12Au terme de ces discours et d’autres encore, les délégués réunis prêtent un serment solennel dont la liturgie emprunte à la fête de la Fédération de 1790 et jurent de « donner du pain aux travailleurs, du travail à la jeunesse et au Monde la grande paix humaine », une démarche réitérée dans un grand nombre de rassemblements de province.
13Durant l’après-midi, la dramaturgie des cortèges déployés tant à Paris qu’en province donne à voir et à entendre ce rapport revendiqué à la Révolution, en s’appuyant à Paris du moins, sur ces acteurs relais que sont l’Association des artistes et écrivains révolutionnaires (AEAR) et la Fédération des théâtres ouvriers de France (FTOF). L’insigne unique, par là même unificateur, de la manifestation représente un bonnet phrygien à la cocarde tricolore. Les nombreuses fanfares et harmonies ont reçu pour consigne d’alterner les deux hymnes et des manifestants portent une tenue de sans-culottes et le bonnet phrygien en (re)donnant vie aux gravures d’hier. À Reims, un char représente une Bastille, avec sur un panneau : « démolissons les Bastilles modernes : banques, grande presse, congrégations économiques ».

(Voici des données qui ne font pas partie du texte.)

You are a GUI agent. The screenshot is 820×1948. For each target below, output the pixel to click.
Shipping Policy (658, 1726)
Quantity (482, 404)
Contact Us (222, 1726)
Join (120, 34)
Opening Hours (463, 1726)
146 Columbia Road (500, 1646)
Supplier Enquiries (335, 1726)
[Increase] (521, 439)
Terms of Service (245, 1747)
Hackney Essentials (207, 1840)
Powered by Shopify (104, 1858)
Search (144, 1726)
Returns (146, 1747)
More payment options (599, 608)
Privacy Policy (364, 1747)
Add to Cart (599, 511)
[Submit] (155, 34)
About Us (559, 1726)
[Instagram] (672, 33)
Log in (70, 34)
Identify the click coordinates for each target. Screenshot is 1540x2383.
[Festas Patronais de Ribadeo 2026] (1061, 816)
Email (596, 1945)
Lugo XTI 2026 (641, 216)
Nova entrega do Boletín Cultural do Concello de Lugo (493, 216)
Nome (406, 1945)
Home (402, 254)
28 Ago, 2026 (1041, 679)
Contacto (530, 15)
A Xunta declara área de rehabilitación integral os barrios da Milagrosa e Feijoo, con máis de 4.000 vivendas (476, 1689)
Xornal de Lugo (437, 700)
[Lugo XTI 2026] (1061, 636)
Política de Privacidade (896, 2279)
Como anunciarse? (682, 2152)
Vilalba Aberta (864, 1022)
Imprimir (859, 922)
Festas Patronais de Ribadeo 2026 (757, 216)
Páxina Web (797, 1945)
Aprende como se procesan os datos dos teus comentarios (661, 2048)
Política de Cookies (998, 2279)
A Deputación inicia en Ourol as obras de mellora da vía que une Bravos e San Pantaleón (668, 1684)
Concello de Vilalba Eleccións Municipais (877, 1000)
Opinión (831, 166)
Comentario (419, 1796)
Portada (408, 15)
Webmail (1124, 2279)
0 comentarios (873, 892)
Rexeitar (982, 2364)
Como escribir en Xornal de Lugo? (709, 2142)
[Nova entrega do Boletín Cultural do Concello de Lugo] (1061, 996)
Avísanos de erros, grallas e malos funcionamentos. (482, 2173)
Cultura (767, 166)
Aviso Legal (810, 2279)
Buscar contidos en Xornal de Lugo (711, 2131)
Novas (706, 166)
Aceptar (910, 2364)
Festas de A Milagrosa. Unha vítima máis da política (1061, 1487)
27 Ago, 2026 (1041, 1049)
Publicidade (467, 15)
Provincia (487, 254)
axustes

14Un grand nombre de ces manifestations empruntent des itinéraires dont elles ressuscitent l’histoire enfouie en les constituant en espaces-récits ou marquent le pas devant des monuments dont elles restaurent la force symbolique que les organisations ouvrières ne s’appropriaient pas jusqu’alors12. À Carcassonne, on se réunit au rond-point des jacobins. À Crépy-en-Valois, place du Jeu de paume, à Maubeuge, place des révolutionnaires de 1789. « Je pense aux gardes françaises qui se joignirent au peuple pour faire l’assaut de la Bastille, aux lignards du 88e, écrit Amédée Dunois à propos de manifestation parisienne, déployée de la Bastille aux colonnes du trône, place de la Nation. Toutes les révolutions ont commencé ainsi […]. On s’engage dans le vieux faubourg jacobin. Combien de ces maisons étroites et lézardées étaient là quand fut prise la Bastille », et d’évoquer à son tour, 1830, 1848, 187113. Place de la Bastille, la colonne de Juillet est surlignée par l’apposition d’un écusson qui affiche : « 1789-1935 », en infléchissant singulièrement le sens de ce monument à la mémoire des Trois Glorieuses qui doit à son appropriation renouvelée et plus encore à l’usage qu’en fait alors la photographie de se muer en « monument non intentionnel du Front populaire14 ».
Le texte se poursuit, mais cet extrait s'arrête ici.